Posted by: Ron Beasley | May 18, 2009 at 01:10 PM
Hi Steve,
Thanks for the nod. These tribal codes are very powerful social motivators, so much so that even under the Soviets (including Stalin), the Chechen code of Adat continued to regulate the initiation and termination of blood feuds. Chechens also ended up composing a disproportionately large percentage of professional NCO's and SPETSNAZ in the Red Army and it was not unknown for Soviet commanders to deal with errant and dangerous Chechen subordinates by flying in their village elders, whose stern reprimands were meekly accepted by the Chechen soldier.
One might suspect that one attraction of religious extremist movements like the Taliban are that they can offer a low-status, young male from outlier families an opportunity to get out from under the constraints of traditional behavior, which usually favor seniority, family prestige and patriarchal status.
Posted by: zenpundit | May 18, 2009 at 01:43 PM
Steve,
I think Margolis is making some incorrect assumptions of his own. The population of the frontier regions may seem homogeneous and segregated (from Pakistan) to outsiders but it isn't. The largest Pashtun city is not in the NWFP - it is Karachi. And while Pashto is the language of the majority the NWFP contains large numbers of Hindko speakers as well as groups that are linguistically closer to Punjab. While the FATA people may be described as mountain wild men, the description is perhaps not that appropriate for many of the inhabitants of the NWFP/Pakhtunwa/Afghania region. The largest city in the region, Peshawar, has been a very cultured and civilized city for most of the last 2000 years.
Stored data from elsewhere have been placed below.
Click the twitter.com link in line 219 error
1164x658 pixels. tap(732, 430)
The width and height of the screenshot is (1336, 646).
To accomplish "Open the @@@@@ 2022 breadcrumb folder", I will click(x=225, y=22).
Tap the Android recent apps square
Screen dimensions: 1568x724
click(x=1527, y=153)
Given the level of integration between at least three of the four provinces, if Pakistan splits along provincial lines the bloodletting will make the splitting of Yugoslavia look like a tea party. That does not mean it will not happen. But the likelihood is much less than it might initially look. The wild card here is Baluchistan which is cursed with natural resources and a primitive societal structure.
There is a hornets nest being stirred up and it could include provincial conflict, but I don't think that is the most likely outcome - or the second or third for that matter. Not that the possible outcome will not be tragic, but just not tragic in that way.
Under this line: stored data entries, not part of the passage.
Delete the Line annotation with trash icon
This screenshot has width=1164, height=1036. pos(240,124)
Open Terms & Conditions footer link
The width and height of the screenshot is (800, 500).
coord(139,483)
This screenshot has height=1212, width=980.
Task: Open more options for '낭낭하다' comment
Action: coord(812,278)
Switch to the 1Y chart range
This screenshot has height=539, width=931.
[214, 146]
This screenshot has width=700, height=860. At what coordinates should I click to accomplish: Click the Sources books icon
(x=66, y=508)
Posted by: empty | May 18, 2009 at 07:08 PM
I should have added that I agree with Margolis' final paragraph about the "Real Danger." If the left had not been so thoroughly ground down they would have not found it at all difficult to find adherents. And they would have been able to channel the peoples outrage and despair in more productive ways than what Margolis correctly fears.
Posted by: empty | May 18, 2009 at 07:24 PM
Wait, why isn't exiling militant Pashtuns to America an option? Seems like just as good of an idea as this or the previous administration came up with.
Posted by: Lex | May 18, 2009 at 11:35 PM
Let me rephrase: Seems like just as good of an idea as anything that either of the last two administrations have managed to pull out of their asses.
Posted by: Lex | May 18, 2009 at 11:37 PM
Afghanistan would not suffer, it would simply cease to exist, should Pushtunistan arise. The remains of Afghanistan would likely be gobbled up by neighboring countries.
Posted by: Al Fin | May 19, 2009 at 01:21 PM
Why do people insist on calling the possibility of an independent Pashtunisan a "danger" or a "travesty"? Oh, I know why, because those people are Pakistanis or Americans who have their own agendas in the region. Self-determination is one of the most basic rights that such large ethno-linguistic groups as the Pashtuns should have (there are over 40 million of them). They share the same language and culture with each other...not with Punjabis or Hazaras or any other groups in the region. I don't understand why non-Pashtun people care to oppress and try to control Pashtuns so much? What does it give them? Why can't they focus on their own people and their own land? Let the Pashtuns of the region unite and finally be able to move forward and thrive with no outside interference. Punjabis can make their own country, too, and leave Pashtuns and Balochis alone. Pashtuns and Balochis are not Punjabi and will not submit to Punjabi rule or Tajik rule or any other rule but their own. Get it through your thick heads!